Dialog um Ort des Erinnerns geht in neue Runde

Auf dem heutigen Gelände der Sachsenburg Werke war von 1933 bis 1937 eines der ersten Konzentrationslager in Sachsen. Dort soll jetzt eine Gedenkstätte entstehen. Das Konzept wurde gestern der Öffentlichkeit präsentiert.

Sachsenburg.

Am vergangenen Wochenende hatte die Lager- und Arbeitsgemeinschaft Sachsenburg zum 9. Dialog nach Sachsenburg eingeladen. Anlass dazu war die Vorstellung eines Gedenkstättenkonzeptes zum ehemaligen Konzentrationslager in Sachsenburg sowie das Gedenken und erinnern an die Inhaftierten. Dazu gab es gestern eine Gedenkveranstaltung mit Kranzniederlegung.

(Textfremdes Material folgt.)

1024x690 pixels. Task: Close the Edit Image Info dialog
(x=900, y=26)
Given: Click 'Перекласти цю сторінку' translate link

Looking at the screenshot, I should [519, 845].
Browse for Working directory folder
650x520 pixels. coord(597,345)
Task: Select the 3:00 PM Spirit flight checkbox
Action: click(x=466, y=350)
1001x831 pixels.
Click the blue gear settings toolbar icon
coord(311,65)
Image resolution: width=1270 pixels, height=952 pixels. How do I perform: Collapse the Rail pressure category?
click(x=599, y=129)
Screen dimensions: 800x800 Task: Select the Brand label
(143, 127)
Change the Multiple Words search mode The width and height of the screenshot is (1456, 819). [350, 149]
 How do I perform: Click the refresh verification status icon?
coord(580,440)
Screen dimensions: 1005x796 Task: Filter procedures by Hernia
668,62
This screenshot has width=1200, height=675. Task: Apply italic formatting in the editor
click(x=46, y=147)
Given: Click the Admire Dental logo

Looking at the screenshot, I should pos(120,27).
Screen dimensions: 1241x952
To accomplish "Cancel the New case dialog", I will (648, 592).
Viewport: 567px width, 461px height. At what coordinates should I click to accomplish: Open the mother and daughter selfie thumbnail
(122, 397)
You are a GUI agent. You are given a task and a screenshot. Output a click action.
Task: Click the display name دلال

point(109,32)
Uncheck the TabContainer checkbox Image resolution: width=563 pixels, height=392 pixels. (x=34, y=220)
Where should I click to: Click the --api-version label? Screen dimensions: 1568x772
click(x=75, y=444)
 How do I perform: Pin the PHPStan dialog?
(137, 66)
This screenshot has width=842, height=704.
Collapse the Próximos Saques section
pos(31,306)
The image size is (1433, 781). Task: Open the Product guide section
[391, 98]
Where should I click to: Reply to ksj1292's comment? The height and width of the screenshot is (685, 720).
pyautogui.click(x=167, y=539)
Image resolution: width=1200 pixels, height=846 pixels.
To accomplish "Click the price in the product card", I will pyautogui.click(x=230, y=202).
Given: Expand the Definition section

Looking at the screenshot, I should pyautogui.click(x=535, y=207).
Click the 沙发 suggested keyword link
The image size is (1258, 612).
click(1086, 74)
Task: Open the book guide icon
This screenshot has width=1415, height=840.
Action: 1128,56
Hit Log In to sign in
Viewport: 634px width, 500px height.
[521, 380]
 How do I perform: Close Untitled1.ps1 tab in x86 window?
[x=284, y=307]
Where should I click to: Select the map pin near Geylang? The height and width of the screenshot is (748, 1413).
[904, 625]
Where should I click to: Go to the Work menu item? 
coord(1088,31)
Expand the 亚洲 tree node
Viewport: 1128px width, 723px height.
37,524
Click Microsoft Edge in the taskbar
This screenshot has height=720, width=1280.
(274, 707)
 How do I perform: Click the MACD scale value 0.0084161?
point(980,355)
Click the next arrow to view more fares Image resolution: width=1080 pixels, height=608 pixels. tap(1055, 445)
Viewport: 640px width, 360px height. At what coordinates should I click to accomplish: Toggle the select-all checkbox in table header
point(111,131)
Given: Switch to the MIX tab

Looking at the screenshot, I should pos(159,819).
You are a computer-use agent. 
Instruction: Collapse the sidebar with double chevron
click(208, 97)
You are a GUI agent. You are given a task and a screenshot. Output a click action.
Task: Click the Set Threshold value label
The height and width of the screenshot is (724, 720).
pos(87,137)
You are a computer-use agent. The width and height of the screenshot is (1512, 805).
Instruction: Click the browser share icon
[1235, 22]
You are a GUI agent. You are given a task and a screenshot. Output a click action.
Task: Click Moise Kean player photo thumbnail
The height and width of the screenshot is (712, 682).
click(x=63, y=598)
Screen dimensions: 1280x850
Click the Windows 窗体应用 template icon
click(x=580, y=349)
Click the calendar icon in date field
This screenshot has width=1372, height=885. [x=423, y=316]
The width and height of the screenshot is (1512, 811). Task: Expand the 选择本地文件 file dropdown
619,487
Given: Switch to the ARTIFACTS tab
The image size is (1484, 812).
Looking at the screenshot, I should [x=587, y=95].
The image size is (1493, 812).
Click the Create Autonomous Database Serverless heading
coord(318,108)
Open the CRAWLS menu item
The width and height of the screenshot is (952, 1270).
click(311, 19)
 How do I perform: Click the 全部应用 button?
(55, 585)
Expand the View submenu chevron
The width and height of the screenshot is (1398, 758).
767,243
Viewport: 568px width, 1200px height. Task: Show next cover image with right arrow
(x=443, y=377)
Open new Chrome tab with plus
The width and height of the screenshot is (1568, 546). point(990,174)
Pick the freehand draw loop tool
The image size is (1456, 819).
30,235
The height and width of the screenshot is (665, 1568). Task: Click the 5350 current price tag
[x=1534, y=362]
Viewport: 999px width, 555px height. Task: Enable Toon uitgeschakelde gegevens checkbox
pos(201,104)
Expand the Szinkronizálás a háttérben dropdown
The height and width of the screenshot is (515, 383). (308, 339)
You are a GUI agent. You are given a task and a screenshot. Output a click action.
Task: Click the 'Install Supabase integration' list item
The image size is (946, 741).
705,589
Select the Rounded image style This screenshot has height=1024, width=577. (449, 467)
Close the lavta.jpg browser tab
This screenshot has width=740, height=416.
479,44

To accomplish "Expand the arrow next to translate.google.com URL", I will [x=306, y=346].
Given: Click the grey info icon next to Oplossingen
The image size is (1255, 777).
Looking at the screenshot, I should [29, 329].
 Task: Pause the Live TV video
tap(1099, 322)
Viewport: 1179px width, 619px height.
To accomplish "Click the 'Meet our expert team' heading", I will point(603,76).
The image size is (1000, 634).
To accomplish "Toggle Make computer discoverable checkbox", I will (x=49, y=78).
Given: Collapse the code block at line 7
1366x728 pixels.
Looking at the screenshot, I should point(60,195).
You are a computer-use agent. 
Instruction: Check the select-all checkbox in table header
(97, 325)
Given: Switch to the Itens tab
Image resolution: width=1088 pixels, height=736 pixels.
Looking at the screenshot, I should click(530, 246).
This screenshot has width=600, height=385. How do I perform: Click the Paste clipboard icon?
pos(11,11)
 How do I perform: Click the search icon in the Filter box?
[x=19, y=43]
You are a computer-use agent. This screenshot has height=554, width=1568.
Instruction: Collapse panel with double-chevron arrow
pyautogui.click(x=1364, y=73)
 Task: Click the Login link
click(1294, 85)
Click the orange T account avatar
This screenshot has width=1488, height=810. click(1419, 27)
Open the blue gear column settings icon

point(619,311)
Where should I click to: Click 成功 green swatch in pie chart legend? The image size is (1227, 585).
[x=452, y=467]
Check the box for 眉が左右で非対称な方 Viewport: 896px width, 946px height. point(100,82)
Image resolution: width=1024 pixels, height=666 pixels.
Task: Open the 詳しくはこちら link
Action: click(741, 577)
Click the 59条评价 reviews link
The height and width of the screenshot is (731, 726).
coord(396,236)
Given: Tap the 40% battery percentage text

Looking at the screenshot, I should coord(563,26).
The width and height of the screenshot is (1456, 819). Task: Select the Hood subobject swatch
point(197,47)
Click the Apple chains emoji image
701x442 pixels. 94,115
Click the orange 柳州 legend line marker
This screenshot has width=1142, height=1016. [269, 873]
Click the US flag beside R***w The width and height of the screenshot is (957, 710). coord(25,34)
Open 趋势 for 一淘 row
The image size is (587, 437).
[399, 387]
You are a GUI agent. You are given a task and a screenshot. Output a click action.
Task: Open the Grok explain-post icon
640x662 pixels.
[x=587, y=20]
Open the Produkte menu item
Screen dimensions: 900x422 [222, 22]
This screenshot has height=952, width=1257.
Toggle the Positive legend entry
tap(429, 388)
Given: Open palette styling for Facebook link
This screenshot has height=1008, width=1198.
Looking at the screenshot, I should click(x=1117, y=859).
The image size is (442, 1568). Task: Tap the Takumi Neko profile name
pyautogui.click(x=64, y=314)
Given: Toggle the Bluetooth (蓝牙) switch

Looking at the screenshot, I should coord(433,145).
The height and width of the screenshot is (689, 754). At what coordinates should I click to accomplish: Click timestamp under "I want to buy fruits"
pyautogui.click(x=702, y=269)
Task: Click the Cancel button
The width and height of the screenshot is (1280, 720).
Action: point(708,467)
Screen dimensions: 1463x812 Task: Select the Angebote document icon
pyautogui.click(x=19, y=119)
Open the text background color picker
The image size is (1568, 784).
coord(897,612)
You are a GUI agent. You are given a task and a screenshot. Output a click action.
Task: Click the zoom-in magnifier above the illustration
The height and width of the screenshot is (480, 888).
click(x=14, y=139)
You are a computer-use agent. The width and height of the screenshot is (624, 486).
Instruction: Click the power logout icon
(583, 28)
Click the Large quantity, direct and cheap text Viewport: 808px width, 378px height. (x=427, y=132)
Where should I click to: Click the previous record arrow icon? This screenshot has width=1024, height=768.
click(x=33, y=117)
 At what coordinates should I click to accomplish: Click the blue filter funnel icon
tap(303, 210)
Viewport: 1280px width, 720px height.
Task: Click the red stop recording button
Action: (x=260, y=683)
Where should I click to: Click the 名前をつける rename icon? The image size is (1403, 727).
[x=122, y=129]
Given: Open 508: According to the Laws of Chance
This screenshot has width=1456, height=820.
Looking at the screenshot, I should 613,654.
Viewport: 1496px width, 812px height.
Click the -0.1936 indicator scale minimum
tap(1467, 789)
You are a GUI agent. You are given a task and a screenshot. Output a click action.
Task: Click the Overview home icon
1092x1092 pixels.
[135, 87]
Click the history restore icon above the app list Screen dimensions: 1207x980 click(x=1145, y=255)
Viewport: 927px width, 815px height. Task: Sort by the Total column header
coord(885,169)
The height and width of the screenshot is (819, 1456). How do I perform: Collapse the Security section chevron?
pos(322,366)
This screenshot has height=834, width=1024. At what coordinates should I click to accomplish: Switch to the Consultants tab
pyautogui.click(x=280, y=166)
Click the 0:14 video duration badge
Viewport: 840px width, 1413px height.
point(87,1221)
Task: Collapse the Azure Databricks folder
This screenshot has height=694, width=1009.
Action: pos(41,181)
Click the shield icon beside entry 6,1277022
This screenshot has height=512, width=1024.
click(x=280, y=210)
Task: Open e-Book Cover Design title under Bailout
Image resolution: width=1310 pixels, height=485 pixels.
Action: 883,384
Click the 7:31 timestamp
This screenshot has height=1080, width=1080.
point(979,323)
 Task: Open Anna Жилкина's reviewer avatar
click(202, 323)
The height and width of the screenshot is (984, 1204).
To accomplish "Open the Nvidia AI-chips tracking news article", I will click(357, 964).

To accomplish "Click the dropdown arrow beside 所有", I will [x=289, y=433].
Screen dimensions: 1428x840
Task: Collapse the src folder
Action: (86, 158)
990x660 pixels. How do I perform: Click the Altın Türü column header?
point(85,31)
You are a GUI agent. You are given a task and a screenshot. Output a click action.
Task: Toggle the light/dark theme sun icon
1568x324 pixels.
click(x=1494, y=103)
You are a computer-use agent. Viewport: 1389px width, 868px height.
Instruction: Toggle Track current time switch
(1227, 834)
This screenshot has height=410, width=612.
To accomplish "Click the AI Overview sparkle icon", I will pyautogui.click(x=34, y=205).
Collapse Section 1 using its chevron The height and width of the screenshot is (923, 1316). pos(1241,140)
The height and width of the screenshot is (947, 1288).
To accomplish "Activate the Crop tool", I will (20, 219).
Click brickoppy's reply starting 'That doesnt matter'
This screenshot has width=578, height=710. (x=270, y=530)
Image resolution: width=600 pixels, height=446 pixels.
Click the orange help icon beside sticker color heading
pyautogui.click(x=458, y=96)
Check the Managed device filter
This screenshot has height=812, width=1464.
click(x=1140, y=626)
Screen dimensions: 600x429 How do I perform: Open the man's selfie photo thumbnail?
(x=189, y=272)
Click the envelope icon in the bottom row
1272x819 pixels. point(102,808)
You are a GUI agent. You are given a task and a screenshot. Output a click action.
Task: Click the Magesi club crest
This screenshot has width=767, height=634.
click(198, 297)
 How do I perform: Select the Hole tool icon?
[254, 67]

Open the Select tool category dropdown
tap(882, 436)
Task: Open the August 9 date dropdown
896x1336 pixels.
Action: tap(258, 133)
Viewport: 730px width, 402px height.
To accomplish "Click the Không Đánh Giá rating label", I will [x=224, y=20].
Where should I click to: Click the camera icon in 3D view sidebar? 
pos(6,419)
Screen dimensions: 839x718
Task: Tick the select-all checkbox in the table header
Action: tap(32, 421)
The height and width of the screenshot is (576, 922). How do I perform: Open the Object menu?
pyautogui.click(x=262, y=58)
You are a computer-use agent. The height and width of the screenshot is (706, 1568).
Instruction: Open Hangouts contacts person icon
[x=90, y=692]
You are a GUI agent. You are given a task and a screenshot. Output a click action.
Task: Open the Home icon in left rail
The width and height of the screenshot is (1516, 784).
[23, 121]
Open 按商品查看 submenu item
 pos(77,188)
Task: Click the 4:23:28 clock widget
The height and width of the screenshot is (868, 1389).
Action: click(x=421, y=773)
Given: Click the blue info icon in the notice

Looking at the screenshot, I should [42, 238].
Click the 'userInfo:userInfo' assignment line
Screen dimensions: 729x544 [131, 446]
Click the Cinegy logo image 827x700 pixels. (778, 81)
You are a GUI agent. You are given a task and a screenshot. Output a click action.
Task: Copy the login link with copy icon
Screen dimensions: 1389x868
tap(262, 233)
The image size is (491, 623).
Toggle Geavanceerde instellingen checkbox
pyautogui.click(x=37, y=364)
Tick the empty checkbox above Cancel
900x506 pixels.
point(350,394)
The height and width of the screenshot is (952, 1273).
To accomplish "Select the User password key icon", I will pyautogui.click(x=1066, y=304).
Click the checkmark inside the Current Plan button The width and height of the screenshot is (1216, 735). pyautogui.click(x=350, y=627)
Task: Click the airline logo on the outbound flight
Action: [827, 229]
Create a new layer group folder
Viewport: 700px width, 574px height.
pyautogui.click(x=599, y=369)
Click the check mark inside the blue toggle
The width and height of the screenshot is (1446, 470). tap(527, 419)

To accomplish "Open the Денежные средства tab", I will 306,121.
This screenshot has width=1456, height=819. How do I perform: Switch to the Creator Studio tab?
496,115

Der Brandenburger Günter Wach erzählte, "Mein Vater war bis zur Auflösung des KZ in Sachsenburg inhaftiert. Er war Funktionär der Kommunistischen Partei Deutschlands und wurde wegen Hochverrat eingesperrt." Jungen Menschen sollte man die Geschichte nahebringen. Er und seine Frau stehen dem am Samstag vorgestellten Gedenkstättenkonzept positiv gegenüber. "Es muss nicht das gesamte Gelände eingebunden werden", argumentierte Wach. Weiterhin sagte er, "Man sollte die Gedenkstätte komprimieren und vielleicht den Zellenblock erhalten". Seine Frau meinte: "Man könnte die historischen Orte auf dem Gelände beschildern, um auf die Geschichte einzugehen". Das Ehepaar Wach wünscht sich eine schnelle Umsetzung des Konzeptes zur Gedenkstätte.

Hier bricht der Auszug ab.